***** Article *****
# Hot and super-hot peppers



## JASinIL2006 (Aug 10, 2021)

I've got a decent crop coming of a variety of peppers: habanero, Carolina Reapers, a new Mexican hybrid (from my Ag professor neighbor), and some kind of thin, red Thai-style chili (I was told they were buena mulata but I'm starting to doubt that, as none of them are purple). 

Last year, I made an bottled quite a variety of hot sauces as well as some spicy pickles, and I expect to do the same this year. I'm looking for some other ideas as to what to do with all these peppers. I can always dry some, but I'm wondering if you all have any interesting ideas for hot peppers?


----------



## coxhaus (Aug 10, 2021)

Habanero is about as hot as I can stand. Ghost peppers are too hot for me. I eat jalapeno peppers almost every day on something. 

Habanero has the best flavor in my opinion. One habanero in a pot of beans will be plenty as far as spicy heat and flavor goes.

I eat a breakfast taco almost every morning and I eat hot sauce on my breakfast taco. 

I like red Thai peppers in Thai food but they have an Asian taste to me. Cayenne peppers don't. 

I love green hatch chili peppers roasted. I mix up hatch green roasted peppers with olive oil and Mexican oregano. I put goat cheese on your favorite cracker with the green chili mixture. It makes a great appetizer.


----------



## Cliff (Aug 10, 2021)

I use Habaneros in Pikliz


----------



## JAKsQandBrew (Aug 10, 2021)

1. Hot pepper relish. 
I usually use about 75% jalapeño or Fresno with other hotter peppers for the remaining 25% plus 10% onion. Blend it all up in a food processor with salt. This year is the first time I have fermented the entire batch for 1 week, then add in sugar and apple cider vinegar and cook for 10 minutes. Cool and serve on anything. 
2. Try fermenting other stuff with the peppers. I just did a Fresno chilli bosenberry hot sauce that was really nice. About 10% berries in the ferment


----------



## JASinIL2006 (Aug 12, 2021)

Cliff said:


> I use Habaneros in Pikliz



Ooh,that looks interesting. I don't suppose you have a recipe you'd care to share?


----------



## JASinIL2006 (Aug 12, 2021)

I just started fermenting a half-gallon batch of habanero and Thai chili peppers to make a Louisiana-style hot sauce. I'm going to try and let them go for at least a year.


----------



## JAKsQandBrew (Aug 12, 2021)

JASinIL2006 said:


> I just started fermenting a half-gallon batch of habanero and Thai chili peppers to make a Louisiana-style hot sauce. I'm going to try and let them go for at least a year.


A year is a long time, that will be some funky stuff? Are you fermenting them in glass or something cool like a little whiskey barrel?
*****
▶ [Exercise requirements]:
**1.** Answer these questions about the thread on hot peppers:
(a) What share of jalapeño or Fresno peppers goes into the hot pepper relish?
(b) What does coxhaus mix roasted hatch green peppers with?
(c) How long does JASinIL2006 plan to let the habanero and Thai chili batch ferment?
**2.** Write out the passage of the thread on hot peppers from "# Hot and super-hot" to "for hot peppers?".
None of this material relates to the thread on hot peppers.
***** Dataset records *****
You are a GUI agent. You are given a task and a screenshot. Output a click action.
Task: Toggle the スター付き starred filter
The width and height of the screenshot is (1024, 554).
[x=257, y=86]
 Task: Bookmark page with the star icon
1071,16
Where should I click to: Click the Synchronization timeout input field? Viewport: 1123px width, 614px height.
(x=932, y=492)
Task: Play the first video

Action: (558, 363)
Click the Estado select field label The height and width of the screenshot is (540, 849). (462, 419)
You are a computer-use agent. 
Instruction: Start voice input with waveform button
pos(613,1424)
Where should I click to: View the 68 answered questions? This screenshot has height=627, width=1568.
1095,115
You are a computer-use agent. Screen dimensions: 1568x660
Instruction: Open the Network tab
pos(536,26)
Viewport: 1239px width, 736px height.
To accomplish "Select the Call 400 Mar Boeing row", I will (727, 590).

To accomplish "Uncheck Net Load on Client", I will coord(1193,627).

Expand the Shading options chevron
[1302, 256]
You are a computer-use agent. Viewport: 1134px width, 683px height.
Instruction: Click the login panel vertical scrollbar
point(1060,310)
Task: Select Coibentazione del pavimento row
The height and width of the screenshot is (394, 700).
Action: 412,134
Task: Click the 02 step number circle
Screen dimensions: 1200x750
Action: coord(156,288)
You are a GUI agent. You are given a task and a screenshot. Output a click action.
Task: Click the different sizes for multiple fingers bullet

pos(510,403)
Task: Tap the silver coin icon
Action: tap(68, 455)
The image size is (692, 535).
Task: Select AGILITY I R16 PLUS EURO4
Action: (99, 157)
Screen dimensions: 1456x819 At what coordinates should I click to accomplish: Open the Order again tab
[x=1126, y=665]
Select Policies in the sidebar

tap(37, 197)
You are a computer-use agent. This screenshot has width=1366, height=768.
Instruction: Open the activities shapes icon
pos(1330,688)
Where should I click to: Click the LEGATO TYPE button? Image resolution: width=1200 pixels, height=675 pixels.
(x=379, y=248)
*****
▶ [Answers per task]:
**1.**
(a) About 75%.
(b) Olive oil and Mexican oregano.
(c) At least a year.

**2.**
# Hot and super-hot peppers



## JASinIL2006 (Aug 10, 2021)

I've got a decent crop coming of a variety of peppers: habanero, Carolina Reapers, a new Mexican hybrid (from my Ag professor neighbor), and some kind of thin, red Thai-style chili (I was told they were buena mulata but I'm starting to doubt that, as none of them are purple). 

Last year, I made an bottled quite a variety of hot sauces as well as some spicy pickles, and I expect to do the same this year. I'm looking for some other ideas as to what to do with all these peppers. I can always dry some, but I'm wondering if you all have any interesting ideas for hot peppers?